Hardly any news if the information can be readily found on the Internet, but for me it was: Bergen Evans (1904-1978), the author of A Dictionary of Contemporary American Usage (1957) together with his sister Cornelia , hosted a talkshow on language. I didn’t know they had language talkshows in those days, but Wikipedia writes that Evans received an award in 1957 “for excellence in broadcasting for his CBS TV series The Last Word“.
Here we see him in action, in a TV show sponsored by a cigarette brand, something that would be unheard of today. (Imagine the headline: language talkshow sponsored by cigarette manufacturer!)
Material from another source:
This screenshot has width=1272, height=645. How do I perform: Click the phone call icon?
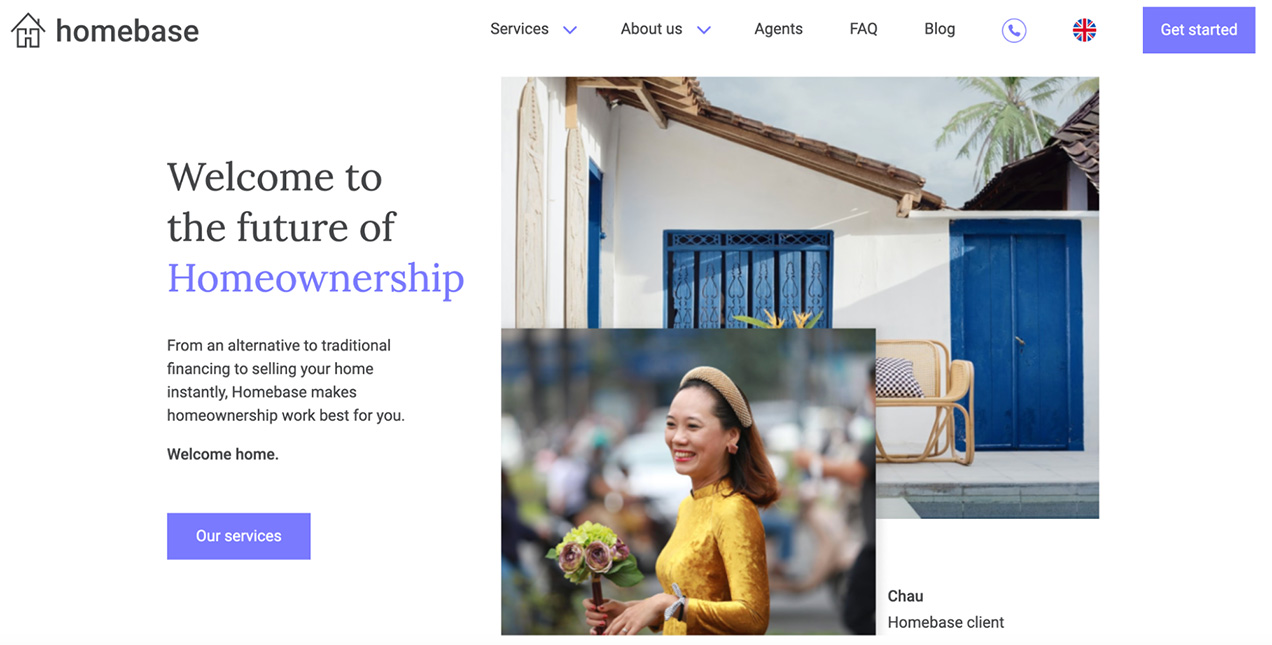(x=1014, y=30)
The picture is from a webpage on the Evans family, on a site called Totley History Group. On the same page, we see another picture of him, this time with his sister and co-usage-guide writer Cornelia (“Connie”):
The webpage also tells us that it took them seven years to write the book. Isn’t it all amazing! The webpage was also very helpful in determining Cornelia’s lifedates. It shows the family grave, and if I can read the numbers correctly, she lived from 1901-1986 (but please correct me if I’m wrong):
If only we had tapes of those discussions. It would be fascinating to see what issues the public raised: how many specifically US, how many the same as are raised now.
Absolutely! I tried to find out more about the talkshow, but there doesn’t seem to anything available online. I’m sure that CBS would have more information, but this I leave to other people to go into further.